Define: overthinking

<ramble>

I think too much. Or so people keep telling me. And they may have a point.

Anyway, so I'm working on this assembly version of toncset for, well, just because I guess. A fill routine has 3 parts: a head, a main run and a tail. The main part fills 32-bit chunks (words) when there's more than 4 bytes left and when the destination is word-aligned. This part is easy, because you can just dump words with stmia or str. For an example of this, see my older memset16 post.

The tail is for the remaining bytes after the main part. Under normal circumstances you could do this byte for byte, but some sections of GBA/NDS memory do not take kindly to byte-writes, so you'd have to read the word, mask the appropriate bytes out/in and then write it back. This is mostly just annoying, but still very doable.

The head part, however, is both annoying and tricky. It consist of filling the unaligned bytes in the first word of a run so that the main part can do its thing. This is similar to the tail part, in that it requires bitmasks. However, it's also possible that both the beginning and and of a run occur in the same word, effectively making the head the tail as well, so you'd have to apply a double mask … somehow. In C, it looks something like this:

/* Input:
  void *dstv;   // potentially non-aligned
  u32 fill;     // Already extended to full 32-bit if appropriate.
  uint size;    // > 0
*/


u32 addr= (u32)dstv;
int left= addr&3;
if(left != 0)
{
    u32 *dst= (u32*)(addr&~3);
    int right= left+size;
    u32 mask= 0xFFFFFFFF;

    if(right < 4)   // Everything in a single word: head and tail.
    {
        mask= ~(mask<<8*size);          // Create right-mask 000F
        mask <<= 8*left;                // Create mid mask 00F0
        *dst = (*dst &~ mask) | (fill & mask);
        return;
    }
    else
    {
        mask <<= 8*left;                // Create left mask FFF0
        *dst = (*dst &~ mask) | (fill & mask);
        size= right-4;
        *dst++;
    }
}

This bit of C translates roughly into the following ARM code:

    @ Reglist
    @ r0 : dst
    @ r1 : src
    @ r2 : size
    @ r3 : left (dst&3) / right (left+size) / data
    @ r4 : lshift (left*8)
    @ r5 : rshift (right*8) / mask
    @ ip : maskBase (0xFFFFFFFF)
.Lfgset_head:
    bic     r0, r0,#3               @ Align dst
    mvn     ip, #0                  @ Set-up mask (0xFFFFFFFF)
    mov     r4, r3, lsl #3          @ (left*=8) != 0 : right-side only
    add     r3, r3, r2              @ right= left+size
    cmp     r3, #4

    @ <= 4 : single-word. Shrink mask, do usual and quit early
    movlo   r5, r2, lsl #3          @ \.
    mvnlo   ip, ip, lsl r5          @ - r5= ((1<<8*size)-1)<<(8*left);
    mov     r5, ip, lsl r4          @ /

    subhi   r2, r3, #4              @ Adjust size for follow-ups

    @ Mask in r1 and write back to dst
    ldr     r3, [r0]
    bic     r3, r3, r5
    and     r5, r1, r5
    orr     r3, r5
    str     r3, [r0], #4

    bhi     .Lfgset_main            @ Longer stretch : go back.
    bx      lr                      @ Single-word fill : finished.

TASK DESCRIPTION: From the post on the assembly fill routine, pull out the passage between "This bit of" and "Set-up mask (0xFFFFFFFF)", inclusive, copying it word for word.

DATA LINES:
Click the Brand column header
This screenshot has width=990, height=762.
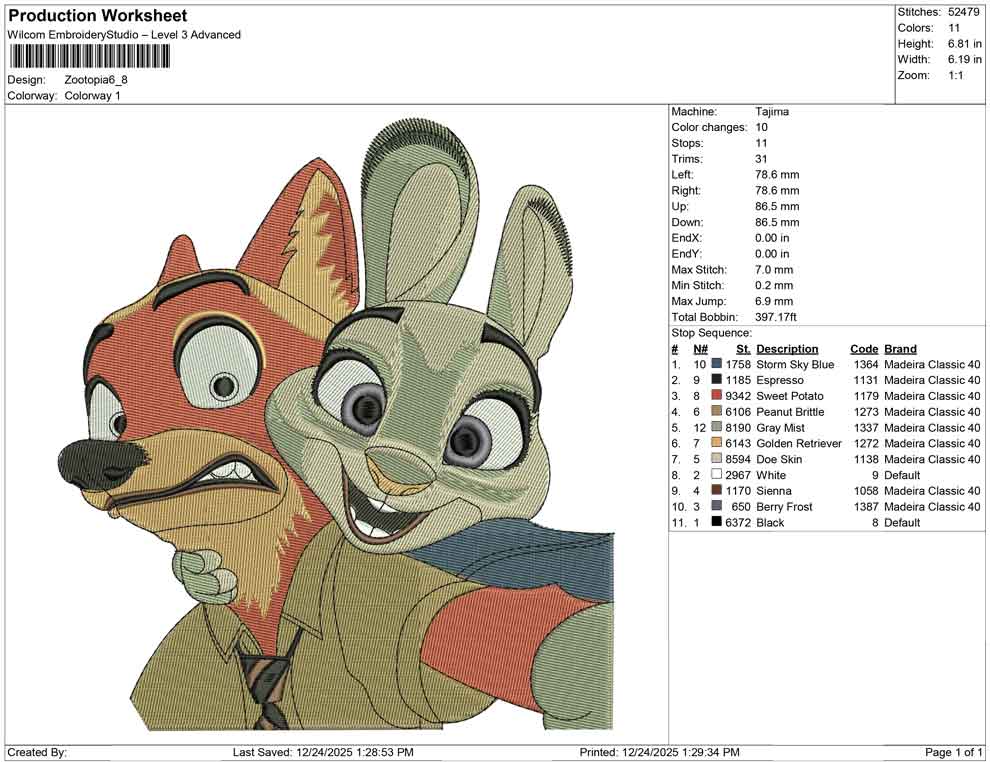click(900, 348)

RESPONSE:
This bit of C translates roughly into the following ARM code:

    @ Reglist
    @ r0 : dst
    @ r1 : src
    @ r2 : size
    @ r3 : left (dst&3) / right (left+size) / data
    @ r4 : lshift (left*8)
    @ r5 : rshift (right*8) / mask
    @ ip : maskBase (0xFFFFFFFF)
.Lfgset_head:
    bic     r0, r0,#3               @ Align dst
    mvn     ip, #0                  @ Set-up mask (0xFFFFFFFF)